Due to staunch silence, many analysts and industry insiders have speculated that the Apple Watch, the iconic smartphone maker's first wearable, has been something of a dud. A convoluted ordering process, reports of insufficient supplies and less than stellar consumer reviews have all pointed to an uncharacteristic miss by the Cupertino, California based company.
But that idea appears to be wide of the mark. In fact, according to new industry research, Apple is crushing it.
International Data Corporation (IDC) estimates that between April and June of this year, Apple sold a whopping 3.6 million units of the Apple Watch.
That's fully 20 percent of the wearables market.
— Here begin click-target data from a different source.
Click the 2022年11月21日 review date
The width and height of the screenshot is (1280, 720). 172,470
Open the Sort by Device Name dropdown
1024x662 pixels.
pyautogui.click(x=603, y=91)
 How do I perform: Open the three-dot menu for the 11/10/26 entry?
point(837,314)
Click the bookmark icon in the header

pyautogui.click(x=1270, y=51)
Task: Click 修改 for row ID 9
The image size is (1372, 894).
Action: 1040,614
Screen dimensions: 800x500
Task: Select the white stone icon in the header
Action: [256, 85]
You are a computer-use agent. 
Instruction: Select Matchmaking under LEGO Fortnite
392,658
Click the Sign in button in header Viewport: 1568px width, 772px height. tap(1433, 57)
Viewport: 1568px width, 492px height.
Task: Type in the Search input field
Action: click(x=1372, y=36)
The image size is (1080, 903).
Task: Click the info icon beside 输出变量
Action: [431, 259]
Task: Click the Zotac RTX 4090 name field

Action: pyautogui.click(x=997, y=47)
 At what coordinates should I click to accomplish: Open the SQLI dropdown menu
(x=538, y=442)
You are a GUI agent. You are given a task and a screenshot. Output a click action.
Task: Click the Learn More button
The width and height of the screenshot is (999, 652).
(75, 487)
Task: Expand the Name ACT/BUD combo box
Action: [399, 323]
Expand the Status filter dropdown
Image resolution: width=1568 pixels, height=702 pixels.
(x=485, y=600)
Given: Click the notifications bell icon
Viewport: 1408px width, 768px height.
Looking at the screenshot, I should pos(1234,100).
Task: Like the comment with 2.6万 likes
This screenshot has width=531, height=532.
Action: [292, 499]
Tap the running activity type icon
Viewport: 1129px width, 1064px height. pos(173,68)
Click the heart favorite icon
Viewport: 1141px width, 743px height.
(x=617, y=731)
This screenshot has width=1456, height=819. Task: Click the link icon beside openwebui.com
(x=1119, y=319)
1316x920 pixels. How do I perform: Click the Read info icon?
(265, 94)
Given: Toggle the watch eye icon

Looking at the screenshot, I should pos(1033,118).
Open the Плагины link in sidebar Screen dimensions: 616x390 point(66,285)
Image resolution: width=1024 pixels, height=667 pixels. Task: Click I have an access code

Apple is second only to Fitbit, which sold 4.4-million much lower priced, and lower margin, units.
This should scare the pants of any company competing in the wearables market.
With the launch of Apple Watch, the company appears on track to do what it did in the smartphone and tablet industry - capture the high end of the market and, with it, the vast majority of the industry's profits. This is bad news for Fitbit and the other gadget makers who hope to earn money from this industry.
“Anytime Apple enters a new market, not only does it draw attention to itself, but to the market as a whole,” says Ramon Llamas, who was the lead author of the report. “Its participation benefits multiple players and platforms within the wearables ecosystem, and ultimately drives total volumes higher. Apple also forces other vendors – especially those that have been part of this market for multiple quarters – to re-evaluate their products and experiences.”
Yet what Llamas doesn't mention is the fact Apple sucks the profits out of entire industries. Others, like Google and Samsung, sell many more units but its Apple who takes the profits - up to 80 percent in the smartphone industry.
So while Apple’s entry can have a halo effect for companies like Google or Fitbit its likely that those companies will see precious little of the industry's profits.